Soyinka, who
spoke in an interview with AFP at Paris Book Fair weekend, said indigenous
people had a right to assert themselves as a distinct people, even within a
political and geographical zone anywhere in the world.
Nobel
laureate, Prof. Wole Soyinka, has called on Nigerian President Muhammadu
Buhari, 74, to reveal the condition of his health after spending nearly two
months in Britain on medical leave.
“He’s ill, there’s no question, and I wish for
heaven’s sake that people in public positions would just be honest. “Illness is
part of our existence. Buhari owes it to the nation and I don’t know why he and
his advisors are being so coy about it,” Soyinka said. Soyinka, who also noted
that US President, Donald Trump, exploited “latent xenophobia” to reach the
White House, said a people had a right to agitate for self-autonomy within a
geographical expression. He was obviously reacting to the agitation for
declaration of independent state of Biafra in the South East of Nigeria.
He said:
“It’s not the real estate for me that defines a nation or a people, no, it’s a
history, a culture. What is a crime within an artificial entity like
Nigeria? You have states being created
which are not viable.”
Biafra
unsuccessfully fought for independence in a brutal three-year civil war —
during which Soyinka was imprisoned for nearly two years over allegations of
espionage. Separatist sentiment has grown since the leader of the Indigenous
People of Biafra (IPOB), Nnamdi Kanu, was arrested in October 2015, sparking
bloody clashes with security forces.
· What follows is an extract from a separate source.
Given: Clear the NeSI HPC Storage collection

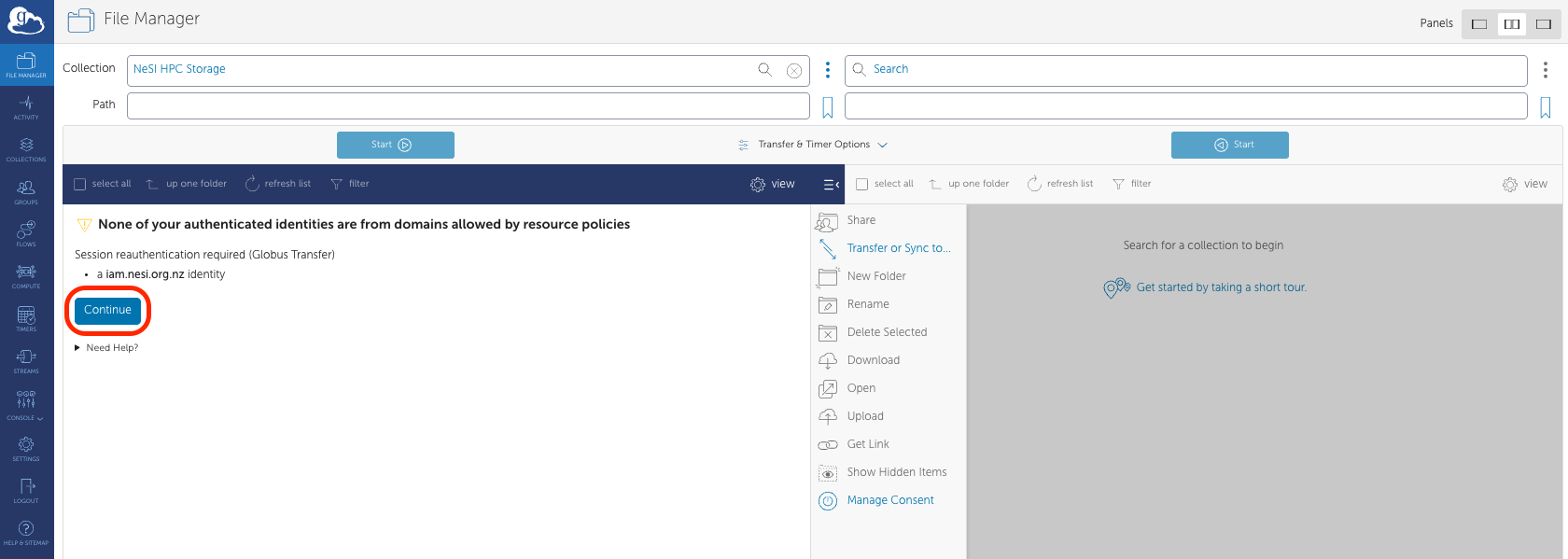Looking at the screenshot, I should (x=793, y=70).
The military denied an allegation by
Amnesty International in November that security agents killed some 150 Biafra
protesters in the past year.
Soyinka said:
“I cannot accept the notion that people have a right to kill other people
because they want to assert their identity… It it doesn’t cost anything to
recognise it.” Ironically, IPOB threw its support behind Trump’s presidential
campaign in the belief he would recognise their independence movement. Soon
after Britons voted to leave the European Union in a referendum last July, the
group pushed for its own version of “Brexit” from Nigeria that it dubbed
“Biafrexit”.
He said
President Donald Trump, exploited “latent xenophobia” to reach the White House,
decrying the erection of walls, especially in people’s minds, anywhere in the
world. He said: “He played to a latent xenophobic streak which exists in all
societies including mine,” said Soyinka, who renounced his US green card upon
Trump’s victory in November over the Republican’s anti-immigrant rhetoric. When
I see that kind of conduct… to gain power, I’m completely revolted.”
Soyinka, who
was awarded the Nobel prize for literature in 1986, said further: “To me a
horrible moment was to watch hundreds of thousands of people actually
applauding when (Trump) uttered these sentiments” during the election campaign.
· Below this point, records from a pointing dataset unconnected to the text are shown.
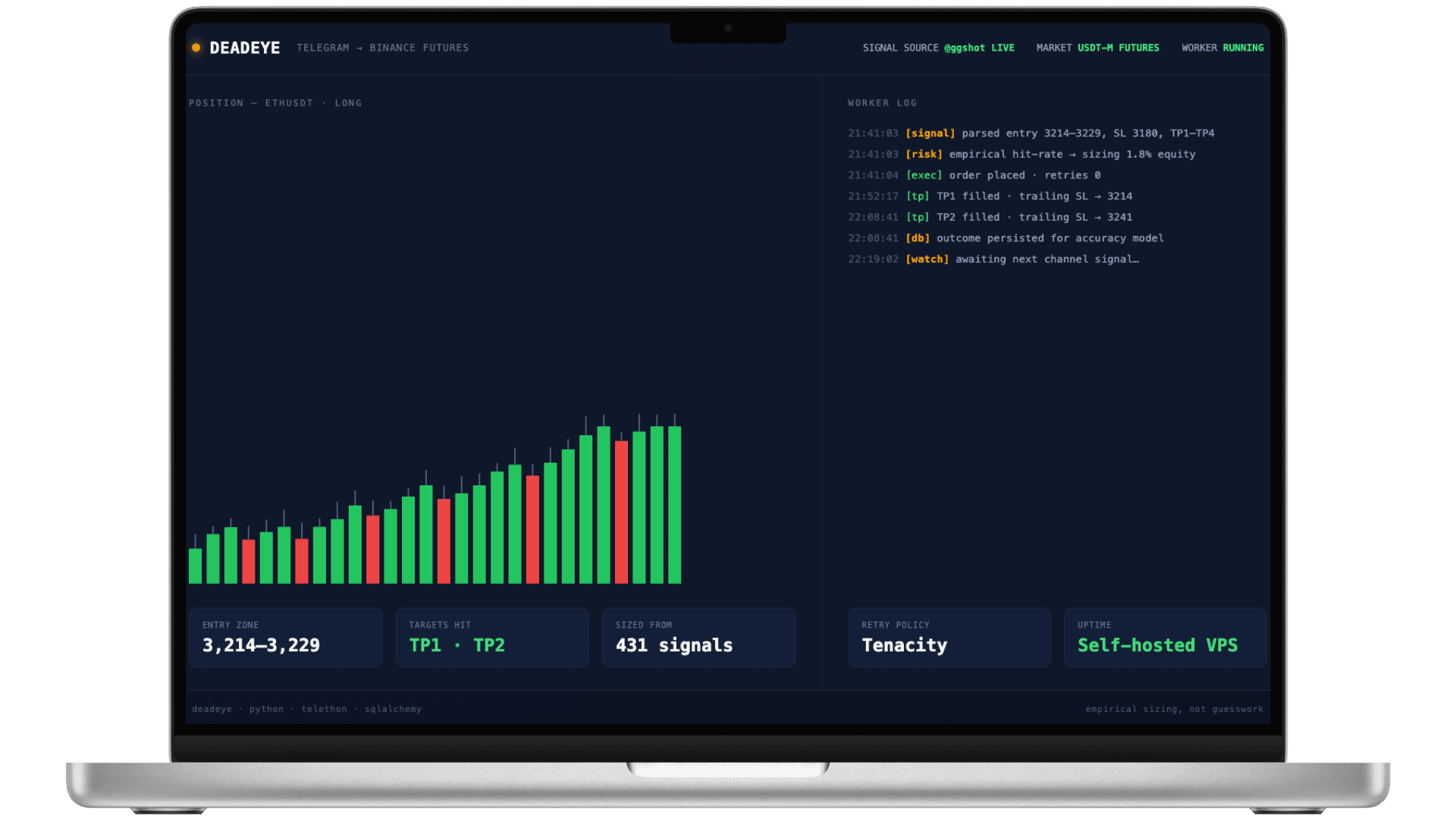Click the tall red candlestick near chart end
This screenshot has height=819, width=1456.
[x=621, y=511]
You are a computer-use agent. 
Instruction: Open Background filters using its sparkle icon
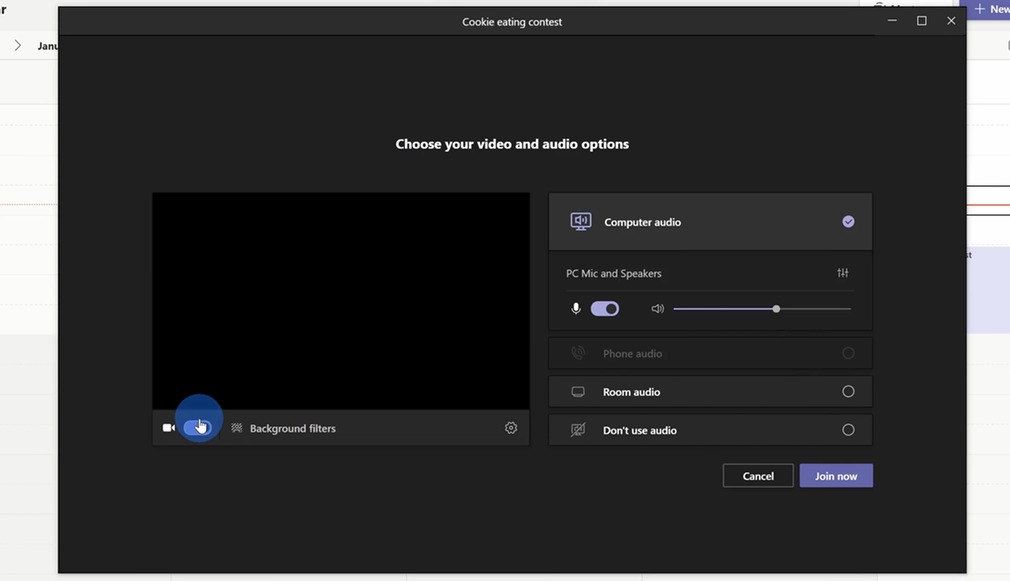(237, 427)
“I’m against the erection of walls, especially in people’s minds,” the
white-haired professor added. I’ve never made any bones about it, whether it’s
happening in Nigeria” or elsewhere.”
Soyinka
recalled when in 1983, faced with a steep drop in oil prices, the Nigerian
government, “to cover up all its problems, decided to expel aliens”. Some two
million undocumented immigrants — mainly from nearby Ghana — were given a few
weeks to leave the west African country, whose economy is driven by vast oil resources.
“There were hordes of refugees in ramshackle lorries going back to their home
countries. Ever since, the chequered jute bag used by travellers throughout
west Africa has been known as the “Ghana Must Go bag,” Soyinka said.